» TEXT SHOWN:

________

I sold a TV pilot. Here’s how it happened.

I sold a drama pilot to CBS.

Although this happened in early September, it didn’t seem totally real until this past week, when I was out in L.A. and people shook my hand.

Here’s how it happened.

Plane and pilot

Not this kind of pilot.

A year ago, I pitched an idea. That was all it was at the time: an idea. And lest you think that’s totally bizarre, this is how it works in Hollywood. Every September, writers troop into network executives’ offices, and they spin a tale they think could maybe work on TV. Then the network executives buy it, or don’t. I know. It’s an insane business model.

Anyway, I failed. I completely failed to sell my idea. So I went home to New Jersey, cried, drank, and finished my novel. My book agent sold said novel in February. So this spring I found myself with some time.

“Just write the pitch up as a spec,” said my TV manager.

________

» WRITTEN TASKS:
**1)** According to the post about selling a TV pilot, which network bought the drama pilot?
**2)** In the post about selling a TV pilot, reproduce word for word the part that opens with the words containing "Not this kind" and closes with "with some time.".
**3)** Write the next part of the post about selling a TV pilot, starting after its last sentence.

» DATA EXCERPTS:

________

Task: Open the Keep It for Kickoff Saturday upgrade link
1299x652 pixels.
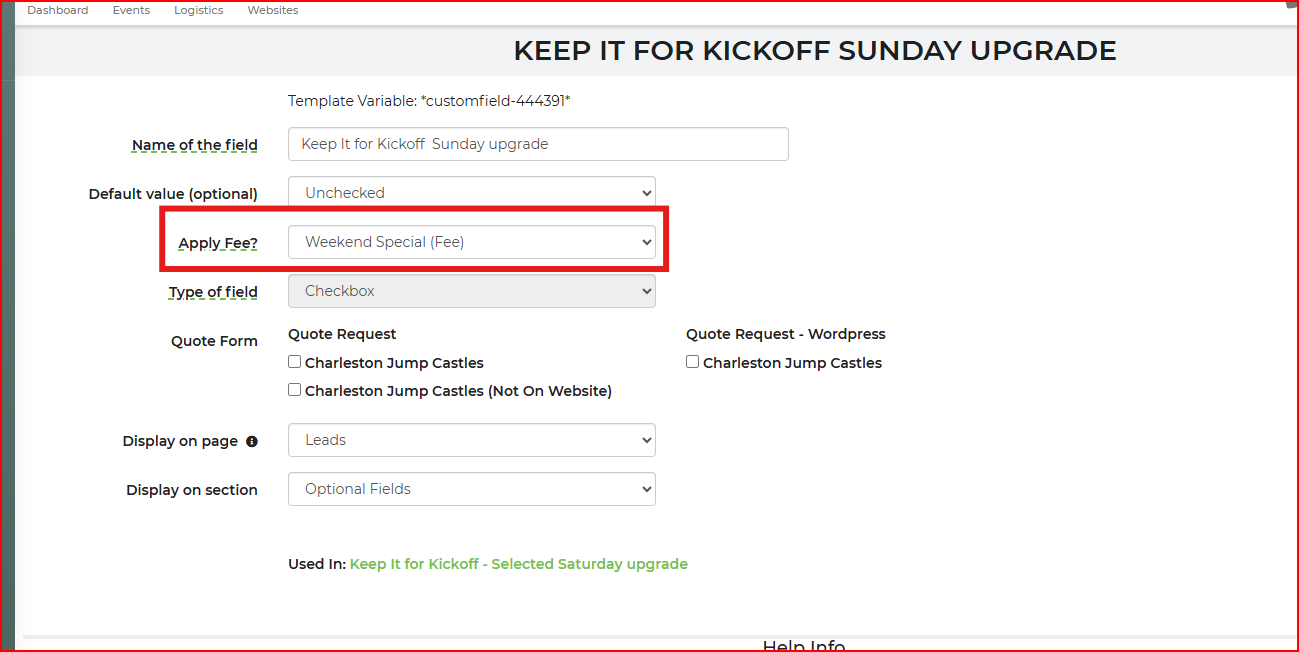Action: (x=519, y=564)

________

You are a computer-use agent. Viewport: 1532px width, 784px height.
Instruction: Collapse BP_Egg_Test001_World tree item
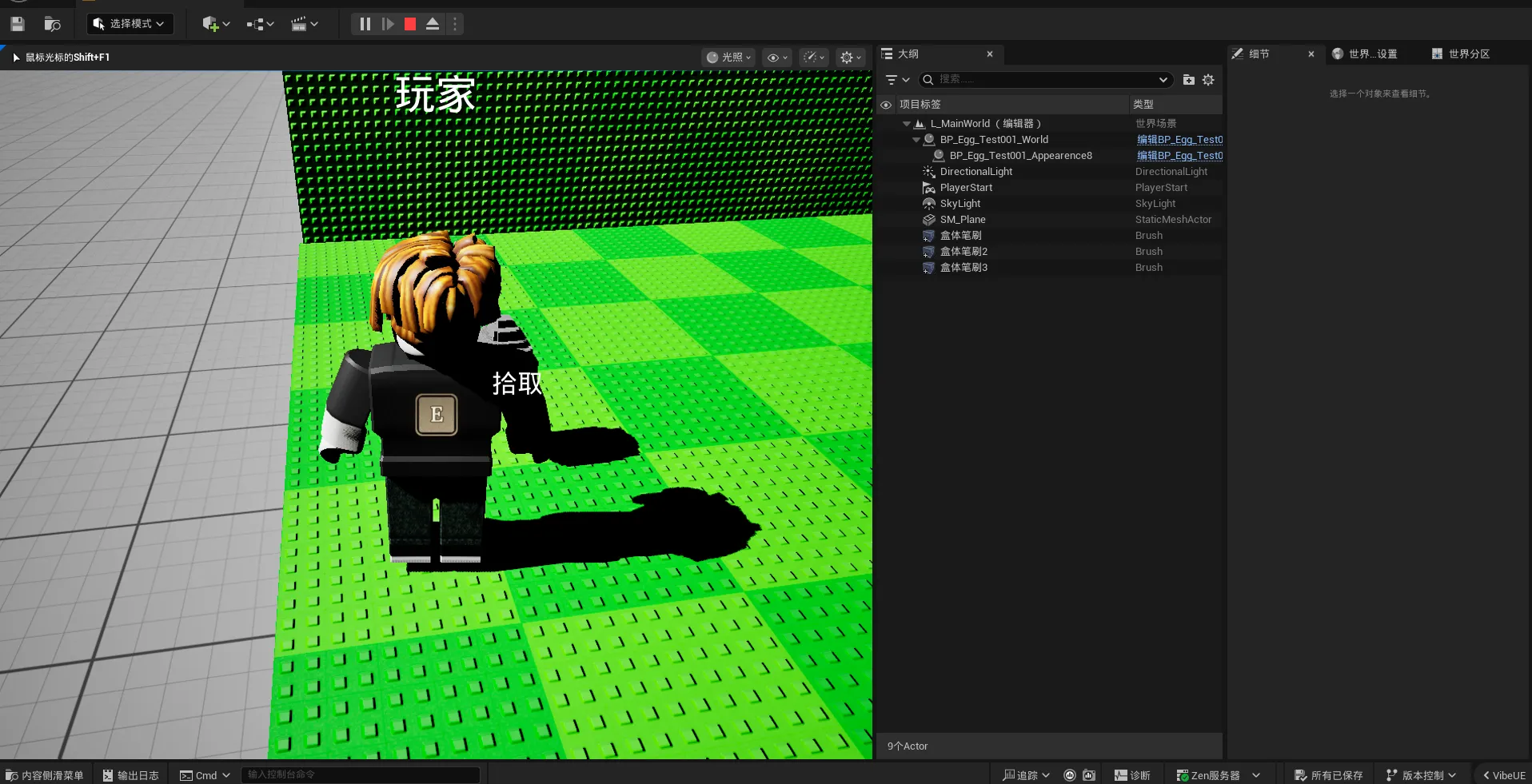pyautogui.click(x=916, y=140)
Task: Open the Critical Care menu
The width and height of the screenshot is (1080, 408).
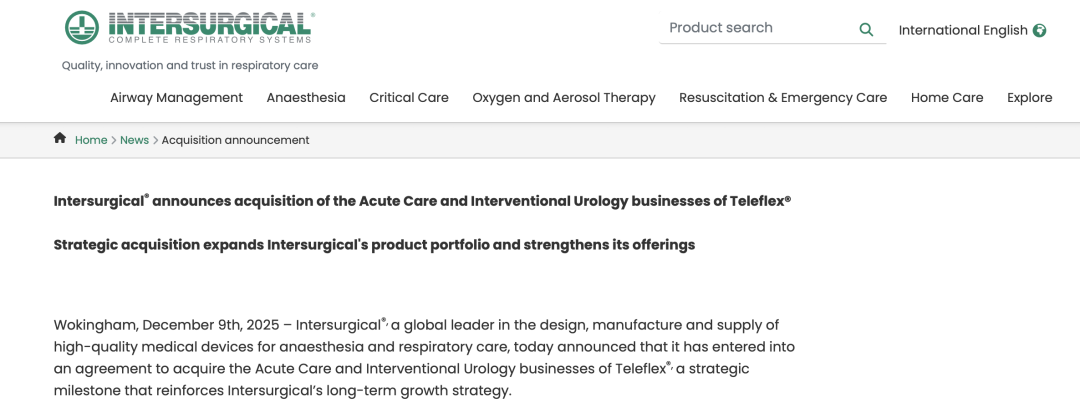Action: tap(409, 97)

________

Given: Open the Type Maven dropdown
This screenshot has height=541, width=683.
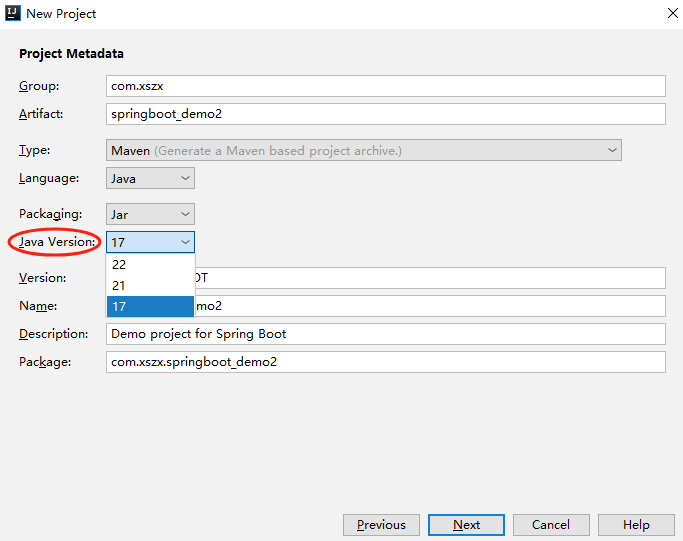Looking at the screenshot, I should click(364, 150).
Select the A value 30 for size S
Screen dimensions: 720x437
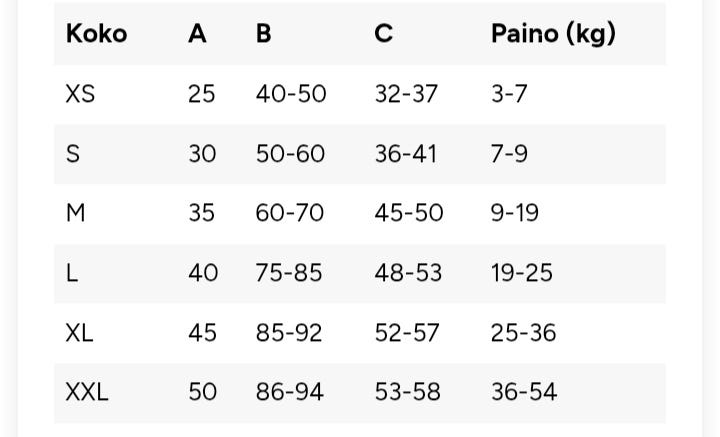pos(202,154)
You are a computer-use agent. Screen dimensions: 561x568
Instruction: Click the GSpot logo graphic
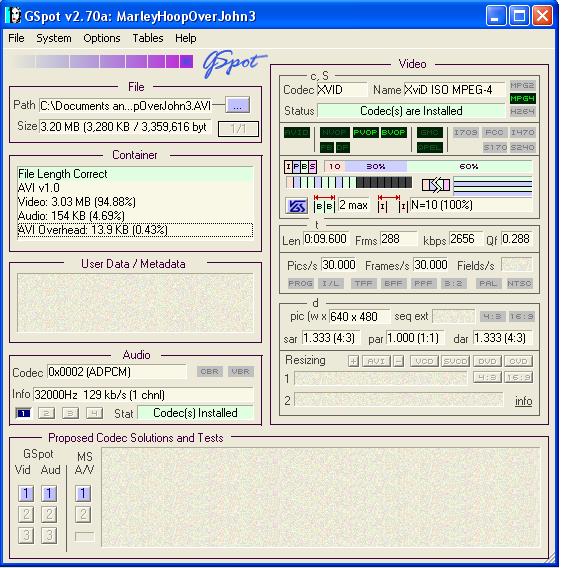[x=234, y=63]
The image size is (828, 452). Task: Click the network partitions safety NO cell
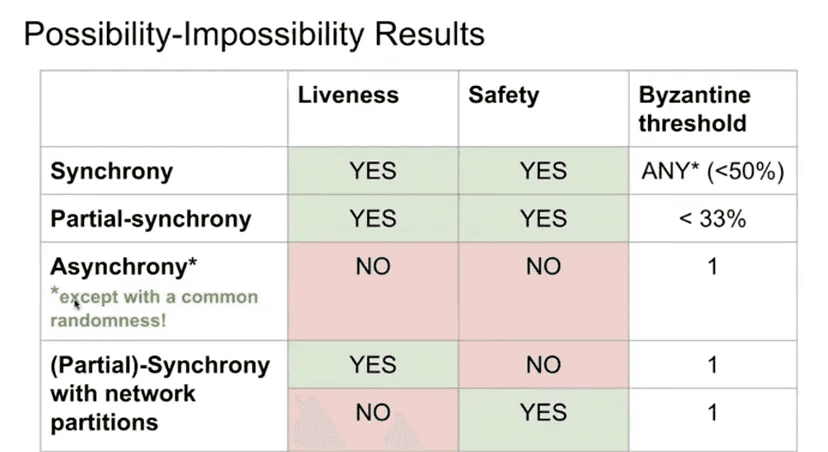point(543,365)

________

» ANSWERS TO THE PROBLEMS:
**1)** CBS

**2)**
Not this kind of pilot.

A year ago, I pitched an idea. That was all it was at the time: an idea. And lest you think that’s totally bizarre, this is how it works in Hollywood. Every September, writers troop into network executives’ offices, and they spin a tale they think could maybe work on TV. Then the network executives buy it, or don’t. I know. It’s an insane business model.

Anyway, I failed. I completely failed to sell my idea. So I went home to New Jersey, cried, drank, and finished my novel. My book agent sold said novel in February. So this spring I found myself with some time.

**3)**
Let me try to explain what those words mean to a writer. It’s how I came to write my novel, which began as a magazine article, then morphed into a TV pitch, which met a horrible, harakiri ending. My book agent told me to just write it as a novel. Even though I’d daydreamed of such a project, it meant everything hearing it seconded by someone who really understood my idea and, moreover, its chances on the market. It’s the equivalent of: “I believe in you.” When someone says that, you begin to believe yourself.

And so I did. I wrote my damn pitch into a TV pilot script. If you’re in the business, this is where you laugh. Because you know it’s near impossible to sell a spec. “Spec” is short for speculative. As in, a speculative script written on the speculation that someone somewhere may want it. What I didn’t know is that the chances of a spec pilot selling are about near that of Karl Rove winning the Nobel Peace Prize.

Like I said, I did not know that. So I spent the spring shaping and writing my script. My manager weighed in with note after note. We eventually had a script we rather liked. Now we had to shop it.

Last season, we’d shopped my pitch with a whole entourage. But the producer we’d worked with on the pitch declined to partner with us this time, “given how hard it is to sell a spec,” she said. That was my first hint. Oh. Maybe all this had been a total waste of time.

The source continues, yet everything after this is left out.